I'll kill the first
man that lays his hand on you!"
The blaze of bitter blood was in the ex-Dragoon's fiery face as the moon
shone on it, and he drew out one of his holster pistols, and swung round
in his saddle, facing the narrow entrance of the lane; ready to shoot
down the first of the pursuit whose shadow should darken the broad
stream of white light that fell through the archway.

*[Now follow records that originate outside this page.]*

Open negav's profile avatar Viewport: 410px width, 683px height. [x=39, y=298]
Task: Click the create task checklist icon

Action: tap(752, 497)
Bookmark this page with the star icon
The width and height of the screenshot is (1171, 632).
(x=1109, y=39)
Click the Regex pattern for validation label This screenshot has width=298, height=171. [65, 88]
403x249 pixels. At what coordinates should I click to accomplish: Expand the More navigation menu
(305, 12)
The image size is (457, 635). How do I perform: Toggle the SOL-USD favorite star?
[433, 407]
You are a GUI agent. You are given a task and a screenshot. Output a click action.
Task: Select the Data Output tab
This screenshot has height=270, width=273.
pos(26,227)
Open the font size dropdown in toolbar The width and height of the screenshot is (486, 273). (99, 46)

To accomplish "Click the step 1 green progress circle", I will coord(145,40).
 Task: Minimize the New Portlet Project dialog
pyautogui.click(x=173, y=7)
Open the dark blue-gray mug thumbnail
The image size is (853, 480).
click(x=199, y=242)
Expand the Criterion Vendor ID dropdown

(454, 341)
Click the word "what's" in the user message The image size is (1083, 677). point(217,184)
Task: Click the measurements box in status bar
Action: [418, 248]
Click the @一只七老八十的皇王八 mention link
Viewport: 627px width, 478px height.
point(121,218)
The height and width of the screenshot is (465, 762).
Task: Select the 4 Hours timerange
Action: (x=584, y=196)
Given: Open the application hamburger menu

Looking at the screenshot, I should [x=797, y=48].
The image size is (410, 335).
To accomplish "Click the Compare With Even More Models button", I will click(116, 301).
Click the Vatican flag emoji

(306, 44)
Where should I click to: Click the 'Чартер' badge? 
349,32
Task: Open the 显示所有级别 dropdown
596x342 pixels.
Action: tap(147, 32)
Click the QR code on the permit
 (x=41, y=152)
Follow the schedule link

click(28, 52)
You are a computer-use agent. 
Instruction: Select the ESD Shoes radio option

Cecil looked at him, and paused no more; but vaulted into the old
familiar seat, and Forest King bore him away through the starry night,
with the brown mare racing her best by his side. Away--through the
sleeping shadows, through the broad beams of the moon, through the
odorous scent of the crowded pines, through the soft breaking gray
of the dawn; away--to mountain solitudes and forest silence, and the
shelter of lonely untracked ravines, and the woodland lairs they must
share with wolf and boar; away--to flee with the flight of the hunted
fox, to race with the wakeful dread of the deer; away--to what fate, who
could tell?
Far and fast they rode through the night, never drawing rein. The horses
laid well to their work; their youth and their mettle were roused, and
they needed no touch of spur, but neck-and-neck dashed down through the
sullen gray of the dawn and the breaking flush of the first sunrise.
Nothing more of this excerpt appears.